Mustafa Dossa convict in 1993 Mumbai blast died after complaining of chest pain

Mumbai: Mustafa Dossa, one of the six convicts in the 1993 Mumbai serial blasts case, died hours after he was admitted to the JJ Hospital in Mumbai after complaining of chest pain, CNN News 18 reported.

He was admitted to jail ward hosptial around 3am after he complained of chest pain and hypertension.

“Dossa was admitted to the jail ward of the hospital at 3 am,” hospital dean TP Lahane told PTI.

Earlier Mustafa sought help from special Terrorist and Disruptive Activities (Prevention) Act (TADA) court for his heart condition and expressed he wants to go for bypass surgery.

CBI in its argument said Mustafa deserves “more severe” punishment as he was the mastermind behind the serial blast which killed around 257 people on 12 March 1993 and sought death punishment severe than the given to the other convict Yakhub Menon.
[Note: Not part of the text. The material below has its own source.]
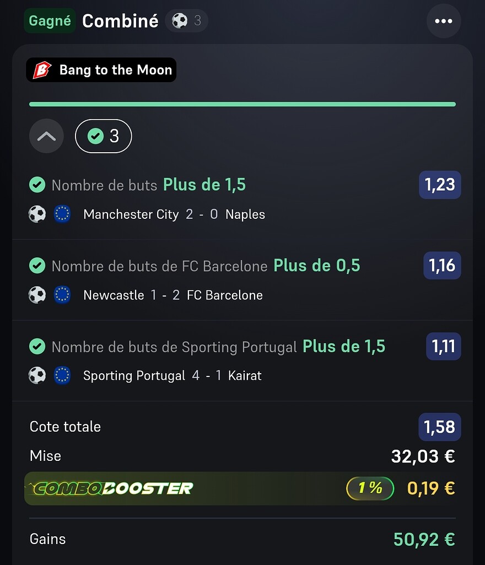Click green checkmark for FC Barcelone goals bet
The width and height of the screenshot is (485, 565).
pyautogui.click(x=37, y=266)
Special CBI counsel Deepak Salvi stated that “If not for him (and other absconding accused), the crime would never have taken place,” saying Mustafa was one of the “brains” behind the conspiracy and that his degree of responsibility towards the commission of the crime was the highest.

He further said that “Dossa was from among the prime conspirators giving instructions to others”, that the conspiracy for the serial blast was first held at his residence in Dubai and he is one the masterminds financed the landing of arms and explosives and also sent people to Pakistan for training etc.
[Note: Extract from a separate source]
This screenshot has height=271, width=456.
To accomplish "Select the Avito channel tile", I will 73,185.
Salvi earlier argued saying “Just like the supreme court had held that Yakub Memon’s deeds cannot be viewed distinct from the act of Tiger Memon (a wanted accused in the blasts case), the same can be attributed to Dossa and other suggestion would be futile and worth discarding at the first glance” and added “archers wearing the quiver and releasing arrows and one of the principal perpetrators who got the work done through others.”

“The offence could have been averted had it not been hatched by the absconders (including Dossa) or if he had not initiated it by sending the first consignment of arms” and that “The crime of terrorism is in itself the aggravating circumstances as it carries a special stigmatisation due to the deliberate form of inhuman treatment it represents and the severity of the pain and suffering inflicted,” Salvi had argued. He further said that he was a known smuggler and has criminal antecedents.

“The crime committed by him is of the utmost gravity, heinous, dastardly, diabolical and demonic with no regard towards the country and her citizens, and was carried out pruriently relishing the act of spilling the blood and slaughtering,” he argued.

In the second installment of the trial, the court had on 16 June convicted five accused, including Dossa and extradited gangster Abu Salem, under the charges of murder, conspiracy and sections of now repealed TADA, while the sixth accused Riyaz Siddiqui was convicted only under TADA Act.

The trial of the seven accused — Abu Salem, Mustafa Dossa, Karimullah Khan, Firoz Abdul Rashid Khan, Riyaz Siddiqui, Tahir Merchant and Abdul Quayyum — was separated from the main case as they were arrested at the time of conclusion of the main trial. The court had acquitted Abdul Quayyum of all the charges.